REQUEST: Repeat the material from the line with "Click the Overview" up to and including the line with "click(x=173, y=176)", and nothing else.

RECORDS PROVIDED:
+===+
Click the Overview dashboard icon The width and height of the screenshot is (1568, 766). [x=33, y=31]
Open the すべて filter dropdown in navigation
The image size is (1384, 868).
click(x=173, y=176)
+===+
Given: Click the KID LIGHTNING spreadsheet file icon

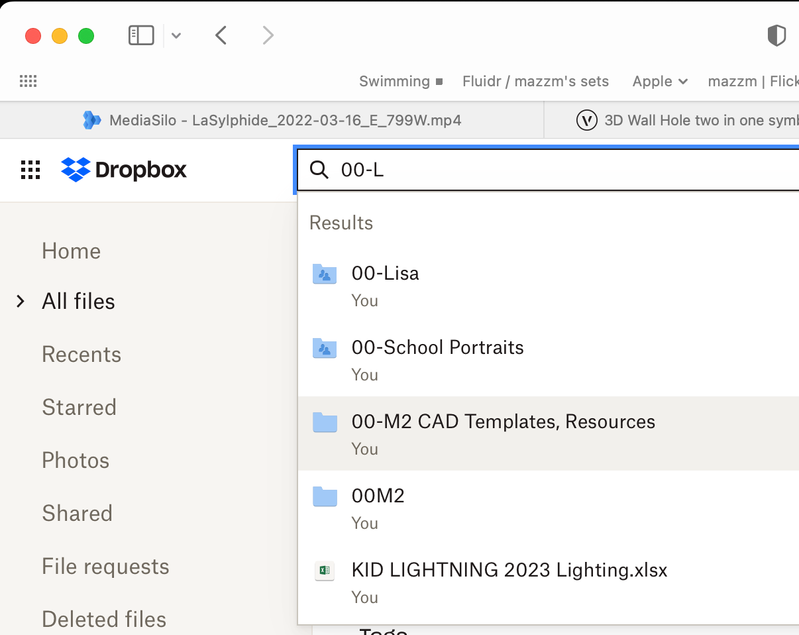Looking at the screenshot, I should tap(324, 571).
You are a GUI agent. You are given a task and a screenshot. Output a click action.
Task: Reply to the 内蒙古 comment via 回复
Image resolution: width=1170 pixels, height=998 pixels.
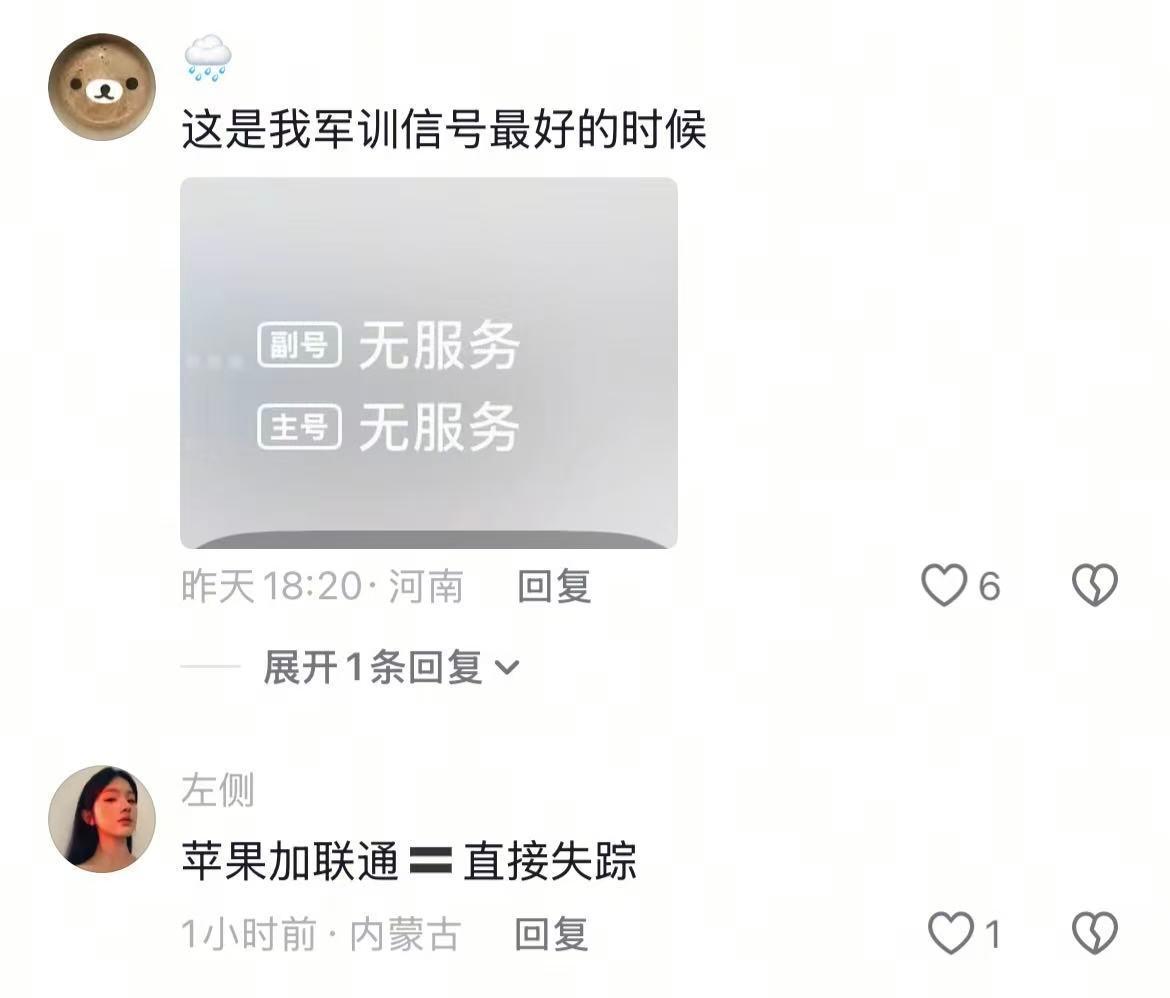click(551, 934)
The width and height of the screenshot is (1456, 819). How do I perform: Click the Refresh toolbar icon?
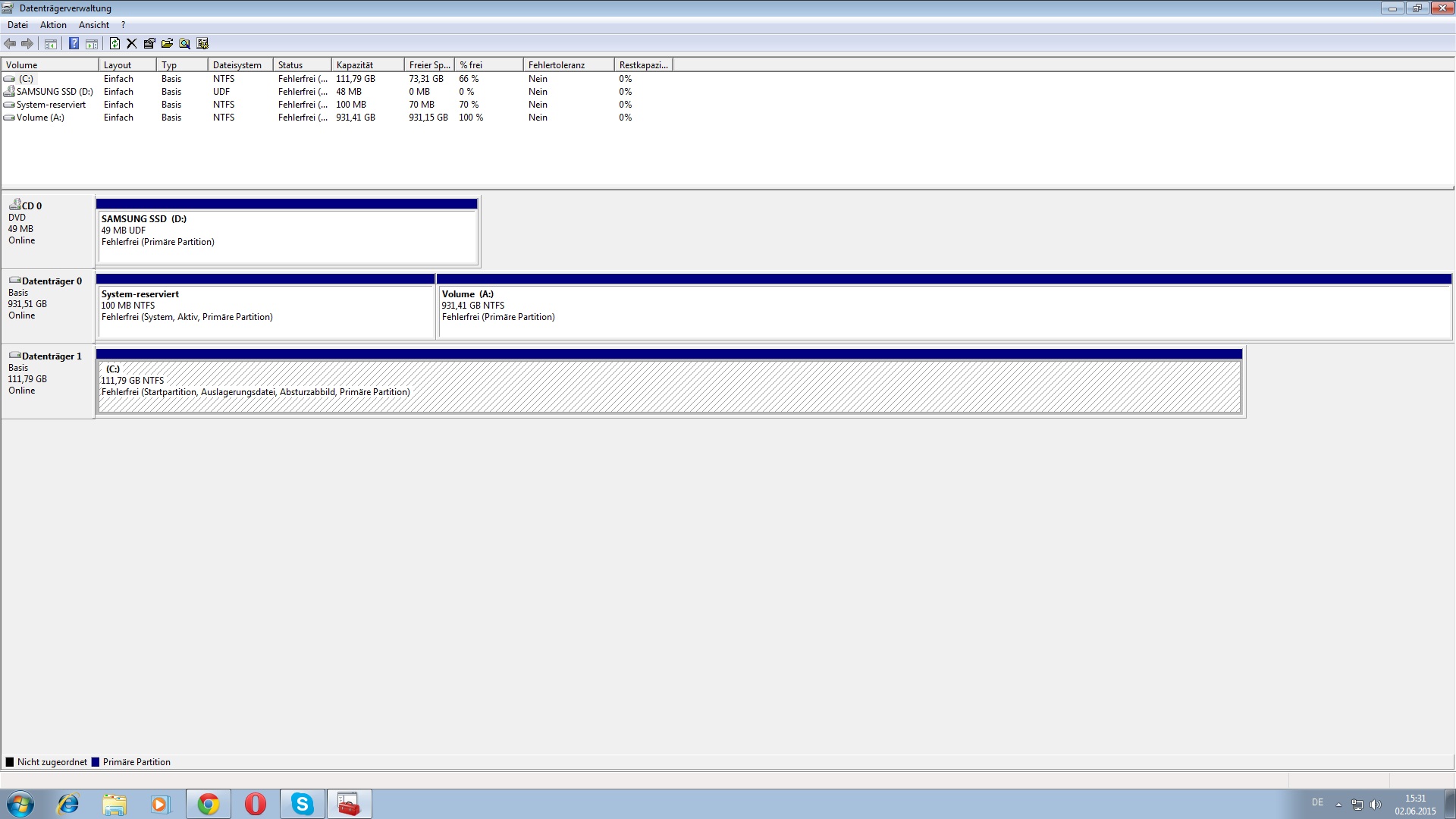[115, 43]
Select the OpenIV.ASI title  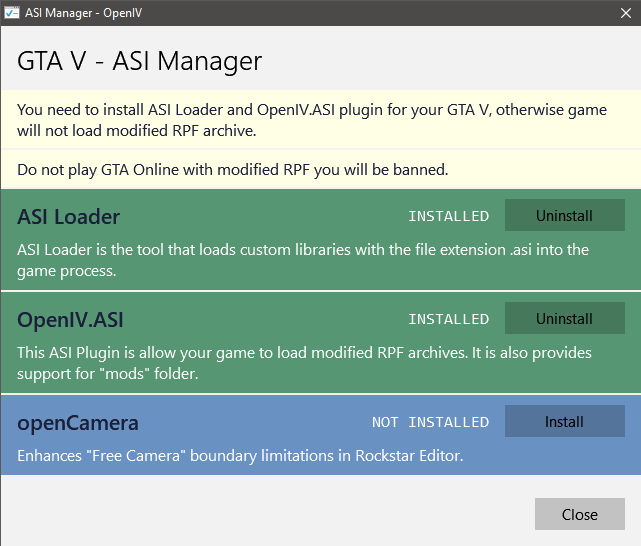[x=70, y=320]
+===+
RESPONSE TO THE TASK:
Click the Overview dashboard icon The width and height of the screenshot is (1568, 766). [x=33, y=31]
Open the すべて filter dropdown in navigation
The image size is (1384, 868).
click(x=173, y=176)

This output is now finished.